▸ 問題:
年金受給額についての文章に照らし、次の1.〜3.がそれぞれ正しいかを「はい」か「いいえ」で答えてください。判断の決め手となった文章中の語句もそのまま引用してください。
1. 65歳以上の各年齢で、国民年金のみの受給権者の平均年金月額は5万円台である。
2. 国民年金(老齢基礎年金)の平均年金月額は、女性のほうが男性より高い。
3. 一人ひとりが実際に受け取る年金額には個人差がない。

▸ 対象の文章:
- - - - -

4. 【平均年金月額】現代シニアの国民年金と厚生年金の受給額

厚生労働省「令和5年度 厚生年金保険・国民年金事業の概況」によると、65歳以上の各年齢における平均年金月額は、国民年金のみの受給権者で5万円台、厚生年金(国民年金部分を含む)の受給権者で14万円台~16万円台です。

ただし一人ひとりが実際に受け取る年金額は、現役時代の年金加入状況により個人差があります。

60歳~90歳以上の全受給権者の平均年金月額や個人差も見ておきましょう。

4.1 国民年金・厚生年金「平均月額と個人差」

【老齢年金世代】国民年金・厚生年金「平均月額と個人差」

【老齢年金】国民年金・厚生年金《平均と個人差》

出所:厚生労働省年金局「令和5年度 厚生年金保険・国民年金事業の概況」をもとにLIMO編集部作成

国民年金(老齢基礎年金)

  • 〈全体〉平均年金月額:5万7584円
  • 〈男性〉平均年金月額:5万9965円
  • 〈女性〉平均年金月額:5万5777円

厚生年金(国民年金部分を含む)

- - - - -

▸ データ抜粋:
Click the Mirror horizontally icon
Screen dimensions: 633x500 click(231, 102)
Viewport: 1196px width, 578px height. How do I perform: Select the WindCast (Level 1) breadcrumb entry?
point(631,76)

- - - - -

▸ 解答:
1. はい。「国民年金のみの受給権者で5万円台」
2. いいえ。「〈男性〉平均年金月額:5万9965円」「〈女性〉平均年金月額:5万5777円」
3. いいえ。「現役時代の年金加入状況により個人差があります。」